→ What is needed
Print the listing below again. Change nothing.

→ Data for review
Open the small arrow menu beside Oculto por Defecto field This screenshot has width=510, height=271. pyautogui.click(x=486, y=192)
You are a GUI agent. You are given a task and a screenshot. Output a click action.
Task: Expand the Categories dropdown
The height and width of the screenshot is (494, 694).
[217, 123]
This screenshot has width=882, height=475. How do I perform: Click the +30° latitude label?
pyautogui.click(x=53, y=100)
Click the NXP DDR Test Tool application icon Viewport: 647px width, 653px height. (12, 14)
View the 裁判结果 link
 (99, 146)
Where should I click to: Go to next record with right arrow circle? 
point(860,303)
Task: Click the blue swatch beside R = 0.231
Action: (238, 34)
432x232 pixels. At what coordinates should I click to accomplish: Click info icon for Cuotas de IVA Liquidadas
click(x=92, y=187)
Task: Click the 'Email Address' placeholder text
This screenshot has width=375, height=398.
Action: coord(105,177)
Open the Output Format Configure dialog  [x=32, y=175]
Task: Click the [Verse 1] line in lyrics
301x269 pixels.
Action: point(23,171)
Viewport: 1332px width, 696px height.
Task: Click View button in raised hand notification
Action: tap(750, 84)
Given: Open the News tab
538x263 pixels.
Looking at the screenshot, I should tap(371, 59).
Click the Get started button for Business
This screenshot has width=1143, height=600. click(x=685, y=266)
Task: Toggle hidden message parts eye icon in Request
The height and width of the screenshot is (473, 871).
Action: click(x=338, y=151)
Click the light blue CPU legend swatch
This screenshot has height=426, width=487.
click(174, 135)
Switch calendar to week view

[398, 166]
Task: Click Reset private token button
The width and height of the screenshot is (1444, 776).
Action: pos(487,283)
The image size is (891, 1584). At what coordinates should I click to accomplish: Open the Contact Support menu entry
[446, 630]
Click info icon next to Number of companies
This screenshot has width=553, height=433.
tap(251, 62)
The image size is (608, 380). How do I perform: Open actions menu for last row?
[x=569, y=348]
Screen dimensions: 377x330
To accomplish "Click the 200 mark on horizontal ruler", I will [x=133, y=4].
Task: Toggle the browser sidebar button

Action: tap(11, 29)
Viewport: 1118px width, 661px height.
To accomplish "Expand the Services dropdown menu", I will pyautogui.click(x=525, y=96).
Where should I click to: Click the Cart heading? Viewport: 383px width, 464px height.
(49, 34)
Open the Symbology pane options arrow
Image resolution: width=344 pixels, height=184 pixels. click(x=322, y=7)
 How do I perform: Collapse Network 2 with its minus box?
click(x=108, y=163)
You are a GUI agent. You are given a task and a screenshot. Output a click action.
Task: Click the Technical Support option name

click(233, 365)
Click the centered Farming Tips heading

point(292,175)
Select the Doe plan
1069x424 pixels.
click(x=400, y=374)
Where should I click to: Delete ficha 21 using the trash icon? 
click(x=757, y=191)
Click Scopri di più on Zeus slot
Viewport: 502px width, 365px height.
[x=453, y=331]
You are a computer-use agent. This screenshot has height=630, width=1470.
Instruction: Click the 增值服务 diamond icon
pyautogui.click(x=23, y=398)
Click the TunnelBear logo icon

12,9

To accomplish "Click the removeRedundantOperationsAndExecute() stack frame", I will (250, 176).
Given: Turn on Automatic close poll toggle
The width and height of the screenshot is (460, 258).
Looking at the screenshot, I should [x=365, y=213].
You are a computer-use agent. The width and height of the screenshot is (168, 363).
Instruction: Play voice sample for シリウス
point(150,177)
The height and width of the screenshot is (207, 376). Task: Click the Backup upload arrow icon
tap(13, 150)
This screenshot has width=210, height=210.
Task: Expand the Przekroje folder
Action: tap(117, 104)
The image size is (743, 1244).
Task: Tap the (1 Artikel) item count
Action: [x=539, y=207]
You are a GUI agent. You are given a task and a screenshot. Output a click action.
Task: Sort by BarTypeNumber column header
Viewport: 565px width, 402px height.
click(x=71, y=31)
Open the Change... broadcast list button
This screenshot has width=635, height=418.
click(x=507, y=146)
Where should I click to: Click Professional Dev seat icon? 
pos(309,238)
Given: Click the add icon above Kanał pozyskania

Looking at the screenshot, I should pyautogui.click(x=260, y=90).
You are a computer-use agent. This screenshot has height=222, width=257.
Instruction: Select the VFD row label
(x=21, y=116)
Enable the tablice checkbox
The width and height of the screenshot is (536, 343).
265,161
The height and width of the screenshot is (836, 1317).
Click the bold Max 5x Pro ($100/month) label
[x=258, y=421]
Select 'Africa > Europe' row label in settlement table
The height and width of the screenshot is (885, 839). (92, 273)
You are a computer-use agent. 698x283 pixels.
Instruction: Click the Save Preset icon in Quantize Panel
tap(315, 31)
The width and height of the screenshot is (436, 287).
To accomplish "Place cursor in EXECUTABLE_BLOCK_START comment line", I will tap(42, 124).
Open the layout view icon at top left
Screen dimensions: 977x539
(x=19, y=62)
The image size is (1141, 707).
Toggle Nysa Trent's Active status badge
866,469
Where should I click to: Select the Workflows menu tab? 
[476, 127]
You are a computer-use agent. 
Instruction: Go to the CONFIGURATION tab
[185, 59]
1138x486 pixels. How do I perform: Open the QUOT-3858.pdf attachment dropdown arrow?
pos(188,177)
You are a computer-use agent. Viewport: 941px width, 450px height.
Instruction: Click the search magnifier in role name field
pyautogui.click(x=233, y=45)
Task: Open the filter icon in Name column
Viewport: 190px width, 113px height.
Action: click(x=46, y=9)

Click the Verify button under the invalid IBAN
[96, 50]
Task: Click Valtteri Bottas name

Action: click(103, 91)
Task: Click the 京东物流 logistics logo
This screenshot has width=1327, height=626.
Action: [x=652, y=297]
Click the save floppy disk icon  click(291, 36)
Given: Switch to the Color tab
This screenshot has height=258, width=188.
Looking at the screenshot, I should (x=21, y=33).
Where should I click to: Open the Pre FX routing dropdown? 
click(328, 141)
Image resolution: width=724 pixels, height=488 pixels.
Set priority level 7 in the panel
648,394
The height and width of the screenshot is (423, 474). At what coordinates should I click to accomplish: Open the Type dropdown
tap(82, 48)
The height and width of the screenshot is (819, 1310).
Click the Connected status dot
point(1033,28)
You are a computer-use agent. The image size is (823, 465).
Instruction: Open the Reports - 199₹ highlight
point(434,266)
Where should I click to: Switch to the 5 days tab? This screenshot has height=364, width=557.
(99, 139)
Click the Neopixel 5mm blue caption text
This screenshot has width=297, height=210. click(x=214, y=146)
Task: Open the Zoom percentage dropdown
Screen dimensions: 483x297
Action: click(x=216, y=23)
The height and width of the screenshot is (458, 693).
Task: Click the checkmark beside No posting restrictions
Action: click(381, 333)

→ Solution to this problem
Open the small arrow menu beside Oculto por Defecto field This screenshot has width=510, height=271. pyautogui.click(x=486, y=192)
You are a GUI agent. You are given a task and a screenshot. Output a click action.
Task: Expand the Categories dropdown
The height and width of the screenshot is (494, 694).
[217, 123]
This screenshot has width=882, height=475. How do I perform: Click the +30° latitude label?
pyautogui.click(x=53, y=100)
Click the NXP DDR Test Tool application icon Viewport: 647px width, 653px height. (12, 14)
View the 裁判结果 link
 (99, 146)
Where should I click to: Go to next record with right arrow circle? 
point(860,303)
Task: Click the blue swatch beside R = 0.231
Action: (238, 34)
432x232 pixels. At what coordinates should I click to accomplish: Click info icon for Cuotas de IVA Liquidadas
click(x=92, y=187)
Task: Click the 'Email Address' placeholder text
This screenshot has width=375, height=398.
Action: coord(105,177)
Open the Output Format Configure dialog  [x=32, y=175]
Task: Click the [Verse 1] line in lyrics
301x269 pixels.
Action: point(23,171)
Viewport: 1332px width, 696px height.
Task: Click View button in raised hand notification
Action: tap(750, 84)
Given: Open the News tab
538x263 pixels.
Looking at the screenshot, I should tap(371, 59).
Click the Get started button for Business
This screenshot has width=1143, height=600. click(x=685, y=266)
Task: Toggle hidden message parts eye icon in Request
The height and width of the screenshot is (473, 871).
Action: click(x=338, y=151)
Click the light blue CPU legend swatch
This screenshot has height=426, width=487.
click(174, 135)
Switch calendar to week view

[398, 166]
Task: Click Reset private token button
The width and height of the screenshot is (1444, 776).
Action: pos(487,283)
The image size is (891, 1584). At what coordinates should I click to accomplish: Open the Contact Support menu entry
[446, 630]
Click info icon next to Number of companies
This screenshot has width=553, height=433.
tap(251, 62)
The image size is (608, 380). How do I perform: Open actions menu for last row?
[x=569, y=348]
Screen dimensions: 377x330
To accomplish "Click the 200 mark on horizontal ruler", I will [x=133, y=4].
Task: Toggle the browser sidebar button

Action: tap(11, 29)
Viewport: 1118px width, 661px height.
To accomplish "Expand the Services dropdown menu", I will pyautogui.click(x=525, y=96).
Where should I click to: Click the Cart heading? Viewport: 383px width, 464px height.
(49, 34)
Open the Symbology pane options arrow
Image resolution: width=344 pixels, height=184 pixels. click(x=322, y=7)
 How do I perform: Collapse Network 2 with its minus box?
click(x=108, y=163)
You are a GUI agent. You are given a task and a screenshot. Output a click action.
Task: Click the Technical Support option name

click(233, 365)
Click the centered Farming Tips heading

point(292,175)
Select the Doe plan
1069x424 pixels.
click(x=400, y=374)
Where should I click to: Delete ficha 21 using the trash icon? 
click(x=757, y=191)
Click Scopri di più on Zeus slot
Viewport: 502px width, 365px height.
[x=453, y=331]
You are a computer-use agent. This screenshot has height=630, width=1470.
Instruction: Click the 增值服务 diamond icon
pyautogui.click(x=23, y=398)
Click the TunnelBear logo icon

12,9

To accomplish "Click the removeRedundantOperationsAndExecute() stack frame", I will (250, 176).
Given: Turn on Automatic close poll toggle
The width and height of the screenshot is (460, 258).
Looking at the screenshot, I should [x=365, y=213].
You are a computer-use agent. The width and height of the screenshot is (168, 363).
Instruction: Play voice sample for シリウス
point(150,177)
The height and width of the screenshot is (207, 376). Task: Click the Backup upload arrow icon
tap(13, 150)
This screenshot has width=210, height=210.
Task: Expand the Przekroje folder
Action: tap(117, 104)
The image size is (743, 1244).
Task: Tap the (1 Artikel) item count
Action: [x=539, y=207]
You are a GUI agent. You are given a task and a screenshot. Output a click action.
Task: Sort by BarTypeNumber column header
Viewport: 565px width, 402px height.
click(x=71, y=31)
Open the Change... broadcast list button
This screenshot has width=635, height=418.
click(x=507, y=146)
Where should I click to: Click Professional Dev seat icon? 
pos(309,238)
Given: Click the add icon above Kanał pozyskania

Looking at the screenshot, I should pyautogui.click(x=260, y=90).
You are a computer-use agent. This screenshot has height=222, width=257.
Instruction: Select the VFD row label
(x=21, y=116)
Enable the tablice checkbox
The width and height of the screenshot is (536, 343).
265,161
The height and width of the screenshot is (836, 1317).
Click the bold Max 5x Pro ($100/month) label
[x=258, y=421]
Select 'Africa > Europe' row label in settlement table
The height and width of the screenshot is (885, 839). (92, 273)
You are a computer-use agent. 698x283 pixels.
Instruction: Click the Save Preset icon in Quantize Panel
tap(315, 31)
The width and height of the screenshot is (436, 287).
To accomplish "Place cursor in EXECUTABLE_BLOCK_START comment line", I will tap(42, 124).
Open the layout view icon at top left
Screen dimensions: 977x539
(x=19, y=62)
The image size is (1141, 707).
Toggle Nysa Trent's Active status badge
866,469
Where should I click to: Select the Workflows menu tab? 
[476, 127]
You are a computer-use agent. 
Instruction: Go to the CONFIGURATION tab
[185, 59]
1138x486 pixels. How do I perform: Open the QUOT-3858.pdf attachment dropdown arrow?
pos(188,177)
You are a computer-use agent. Viewport: 941px width, 450px height.
Instruction: Click the search magnifier in role name field
pyautogui.click(x=233, y=45)
Task: Open the filter icon in Name column
Viewport: 190px width, 113px height.
Action: click(x=46, y=9)

Click the Verify button under the invalid IBAN
[96, 50]
Task: Click Valtteri Bottas name

Action: click(103, 91)
Task: Click the 京东物流 logistics logo
This screenshot has width=1327, height=626.
Action: [x=652, y=297]
Click the save floppy disk icon  click(291, 36)
Given: Switch to the Color tab
This screenshot has height=258, width=188.
Looking at the screenshot, I should (x=21, y=33).
Where should I click to: Open the Pre FX routing dropdown? 
click(328, 141)
Image resolution: width=724 pixels, height=488 pixels.
Set priority level 7 in the panel
648,394
The height and width of the screenshot is (423, 474). At what coordinates should I click to accomplish: Open the Type dropdown
tap(82, 48)
The height and width of the screenshot is (819, 1310).
Click the Connected status dot
point(1033,28)
You are a computer-use agent. The image size is (823, 465).
Instruction: Open the Reports - 199₹ highlight
point(434,266)
Where should I click to: Switch to the 5 days tab? This screenshot has height=364, width=557.
(99, 139)
Click the Neopixel 5mm blue caption text
This screenshot has width=297, height=210. click(x=214, y=146)
Task: Open the Zoom percentage dropdown
Screen dimensions: 483x297
Action: click(x=216, y=23)
The height and width of the screenshot is (458, 693).
Task: Click the checkmark beside No posting restrictions
Action: click(381, 333)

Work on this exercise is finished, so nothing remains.